start PROVIDED PASSAGE

Through the course of this cleanup, we've determined that Citoid's references do not require improvement by human editors for only a small percentage of sources. As one of the involved editors with a more technical background (although decades ago), I'm trying to understand how the whole thing works, so we can improve the quality of references on en-wiki and avoid repeats of this sort of cleanup. I've personally invested probably over 100 hours in this over the past few weeks. Folly Mox (talk) 08:49, 11 June 2023 (UTC)
- What I'm understanding from the documentation available here, Citoid uses a fork of the Zotero translators. Is that correct? If so, how recently was it forked, and/or how often is it forked? Citoid/Determining if a URL has a translator in Zotero states In production for wikimedia, we've enabled three translators. Folly Mox (talk) 08:51, 11 June 2023 (UTC)
- Sorry, that's outdated. We recently reactivated the fork, but not to make changes to whether it's supported in translation-server or not. I've now fixed that page. (In the past we enabled 3 translators that Zotero didn't have enabled, not 3 total) Mvolz (WMF) (talk) 18:41, 11 June 2023 (UTC)

end PROVIDED PASSAGE

SET TASKS:
#1 In the Citoid thread, can you update the part from "Through the course" to "08:51, 11 June 2023 (UTC)", putting "converters" wherever "translators" appears?
#2 Could you carry the Citoid thread forward with the next reply after its last post?

start MATERIAL PROVIDED

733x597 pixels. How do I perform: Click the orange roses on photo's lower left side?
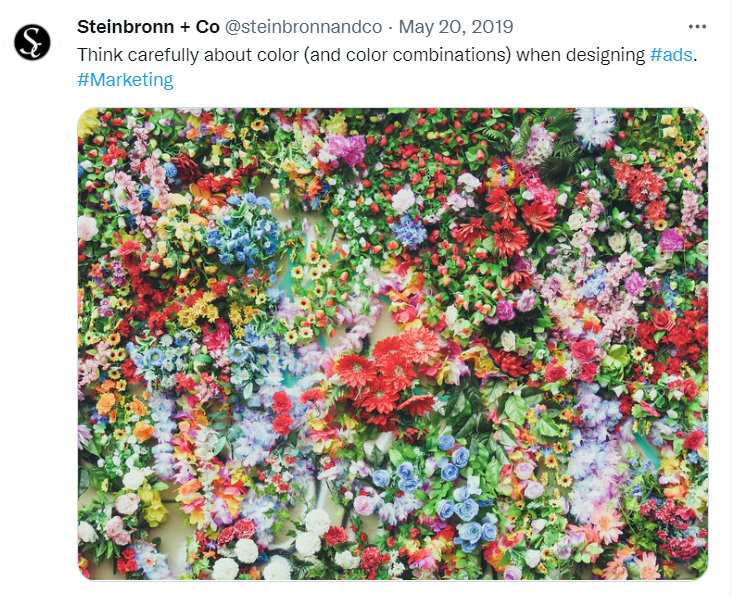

end MATERIAL PROVIDED

ANSWER SET:
#1
Through the course of this cleanup, we've determined that Citoid's references do not require improvement by human editors for only a small percentage of sources. As one of the involved editors with a more technical background (although decades ago), I'm trying to understand how the whole thing works, so we can improve the quality of references on en-wiki and avoid repeats of this sort of cleanup. I've personally invested probably over 100 hours in this over the past few weeks. Folly Mox (talk) 08:49, 11 June 2023 (UTC)
- What I'm understanding from the documentation available here, Citoid uses a fork of the Zotero converters. Is that correct? If so, how recently was it forked, and/or how often is it forked? Citoid/Determining if a URL has a translator in Zotero states In production for wikimedia, we've enabled three converters. Folly Mox (talk) 08:51, 11 June 2023 (UTC)

#2
- The repository at GitHub shows a great number of javascript files, such that I can't figure out how to get to the end of "A" in the alphabetical listing. How does this align with having "enabled three translators"?
- Talk:Citoid/Determining if a URL has a translator in Zotero has a comment from 2015 stating Citoid uses its own HTML meta-data scraper as a fall-back when Zotero doesn't return any result. Is there any way to record / indicate this? Like a hidden comment before the closing ref tag along the lines of "citation created by generic translator", or a warning message to the editor along the lines of "automated citations to this site may contain errors, please double check"?
- Citoid is a very powerful library, and during the course of my cleanup efforts I've dropped into the visual editor a couple times to make use of it (in cases where the reference had been generated from a URL where Citoid's behaviour is suboptimal, but which contained a DOI that could be used to create a complete citation). However, at en-wiki at least, there's a culture of trusting code to function perfectly in all cases where it doesn't generate any warnings or errors. Effecting cultural change is difficult, and creating references manually is time-consuming, so I'm exploring all avenues. I don't think my technical skills are high enough to start writing Zotero translators, and I'm not sure how to get Citoid to incorporate those translators in its dependencies.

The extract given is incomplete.